The weight of legal authority holds that petitioner is not subject to personal jurisdiction under New York’s long-arm statute and, by extension, is not amenable to New York’s no-fault arbitration process. Respondent contends, however, that New York’s long-arm statute is not the only legislative enactment that requires consideration. According to respondent, Insurance Law § 1213 elaborates upon the meaning of “doing business in this state” as that term pertains to out-of-state insurers. Specifically, respondent relies on Insurance Law § 1213 (b) (1) (D), which states that an unauthorized foreign or alien insurer that conducts “any other transaction of business” in this state is subject to the jurisdiction of New York courts.

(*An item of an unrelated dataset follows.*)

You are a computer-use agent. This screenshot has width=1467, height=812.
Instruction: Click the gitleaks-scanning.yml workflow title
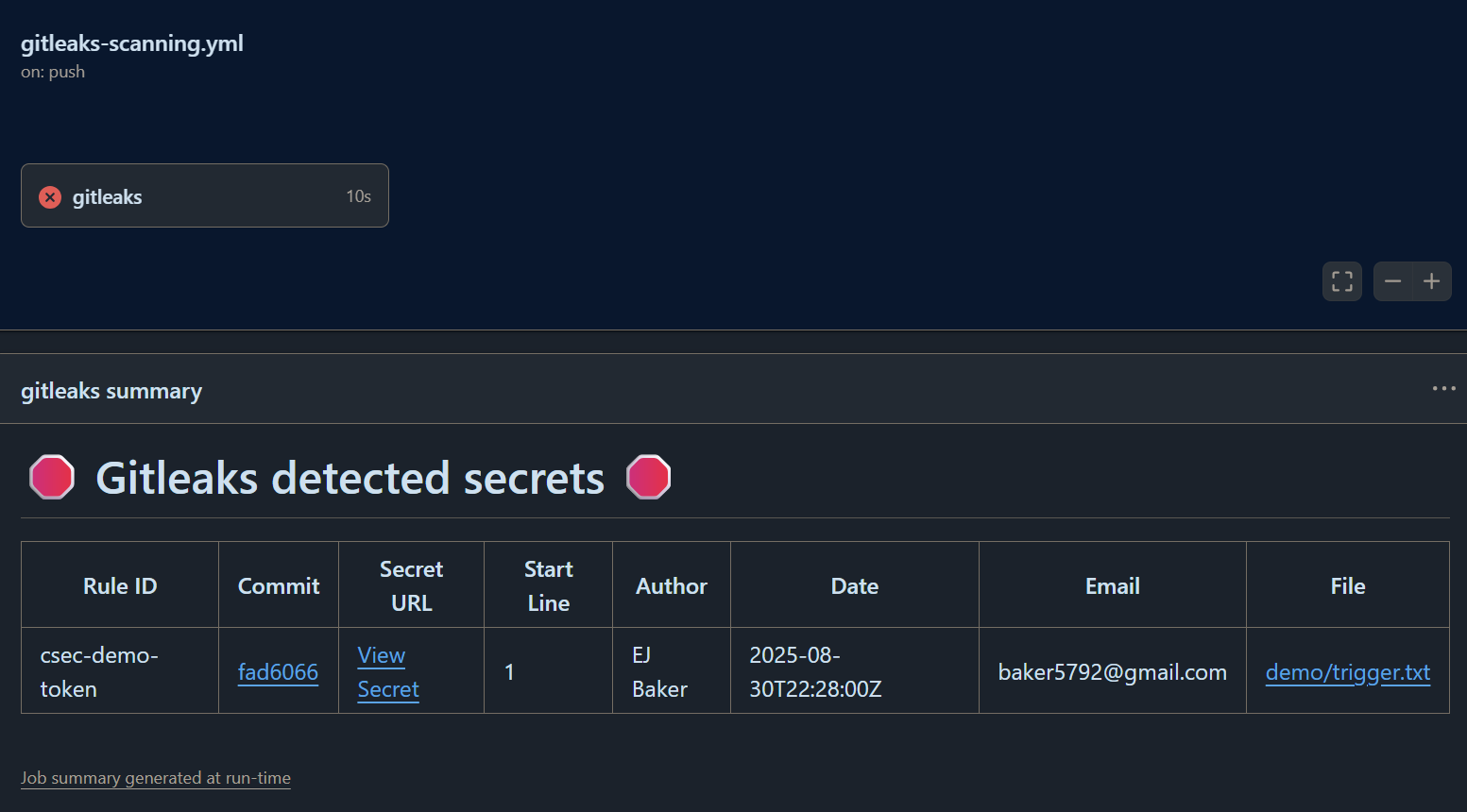(131, 42)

Insurance Law § 1213 explicitly derogates the common-law definition of “doing business” in order to provide broader jurisdiction over certain out-of-state insurers. However, as the preamble of this section states, the intended beneficiaries of this section are New York residents who “hold policies of insurance issued or delivered in this state by insurers while not authorized to do business in this state, thus presenting to such residents the often insuperable obstacle of resorting to distant forums for the purpose of asserting legal rights under such policies” (Insurance Law § 1213 [a]). It is a well-settled principle of statutory interpretation that statutes in derogation of common law are to be construed narrowly, only to the extent necessary [*3]to accomplish the Legislature’s goals (Sherman v Robinson, 80 NY2d 483 [1992]). Respondents in this proceeding are clearly not in the class of persons who were intended to be the beneficiaries of Insurance Law § 1213. Respondent is not a resident who holds a New York policy issued by an unauthorized foreign insurer. Even as an assignee, respondent does not “stand in the shoes” of such a person. Thus, the expanded jurisdiction afforded by this section of the Insurance Law does not apply under the circumstances.

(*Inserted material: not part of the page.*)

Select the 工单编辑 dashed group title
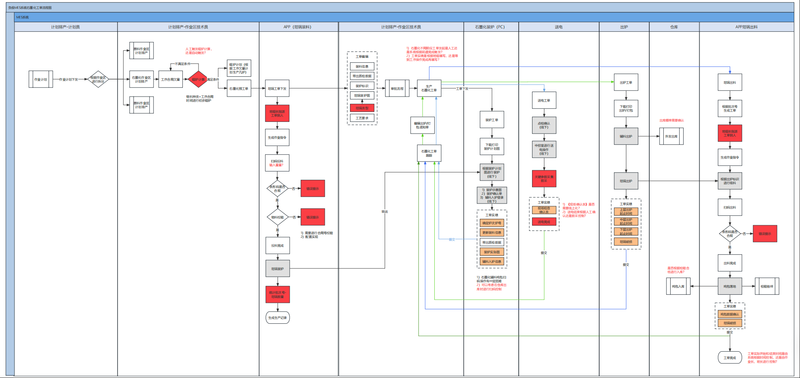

Respondent’s two remaining arguments in opposition to the petition are largely without merit. Contrary to respondent’s assertion, petitioner was not required to appeal the arbitrator’s decision to a master arbitrator before bringing this proceeding. Petitioner’s challenge to the arbitration is jurisdictional and cannot be waived. There is no requirement that petitioner exhaust all the procedural remedies of a forum that petitioner should not have been in to begin with. Likewise, petitioner’s financial connection to an insurance carrier that is licensed to issue policies in New York does not change petitioner’s status as a foreign corporation under these facts. To hold otherwise would completely ignore basic principles of corporate law.

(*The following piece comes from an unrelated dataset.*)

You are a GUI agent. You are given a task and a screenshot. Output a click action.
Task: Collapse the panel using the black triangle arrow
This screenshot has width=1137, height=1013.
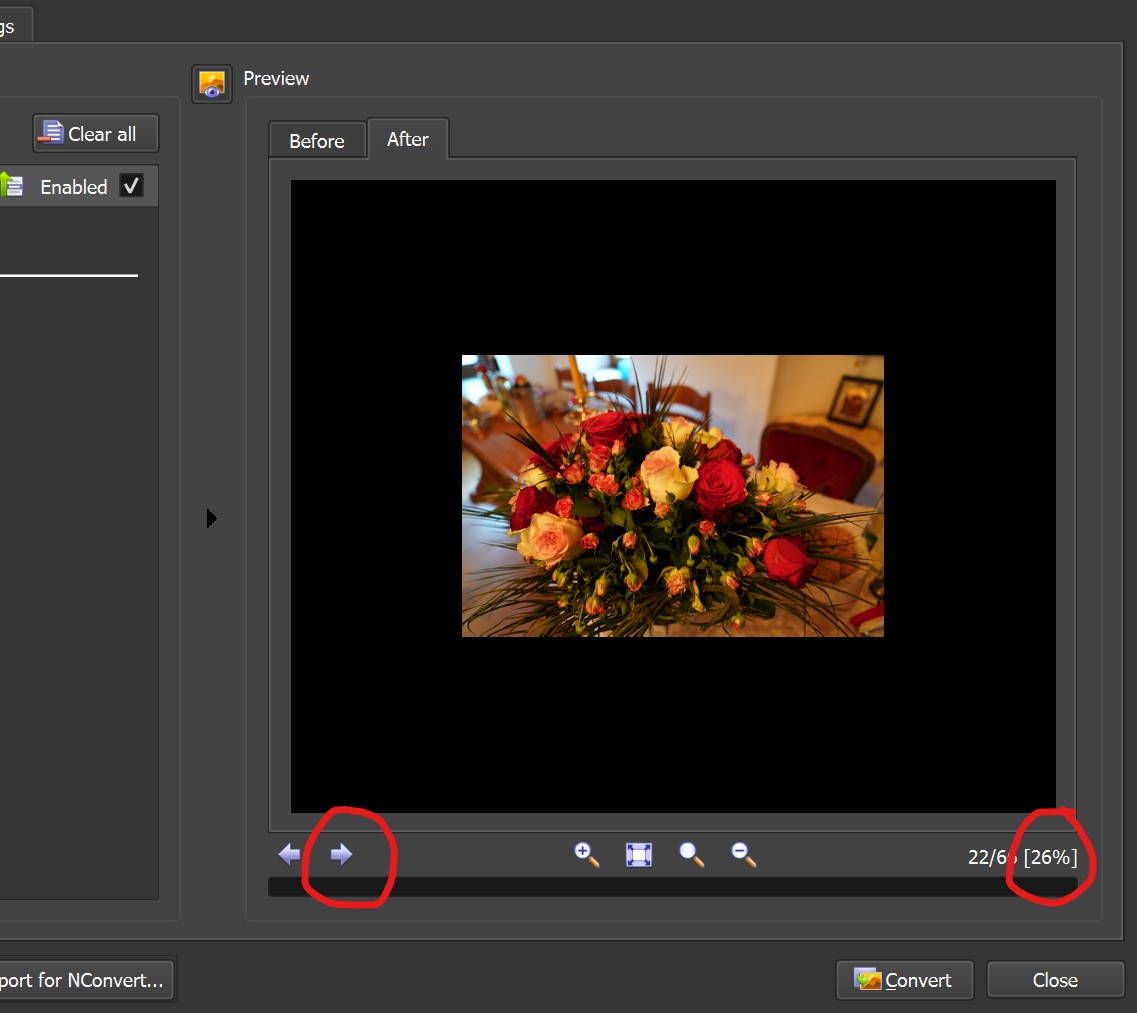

For the foregoing reasons, the petition should be granted and the arbitration award dated February 2, 2005 against petitioner should be vacated.

Accordingly, it is ordered that the petition is granted and the subject arbitration award against petitioner is hereby vacated.

Footnotes

Footnote *: The parties have provided virtually no factual background as to how or where this accident occurred; however, it appears that another individual, Rolando Acevedo, was also involved and petitioner paid for some of his treatment as well.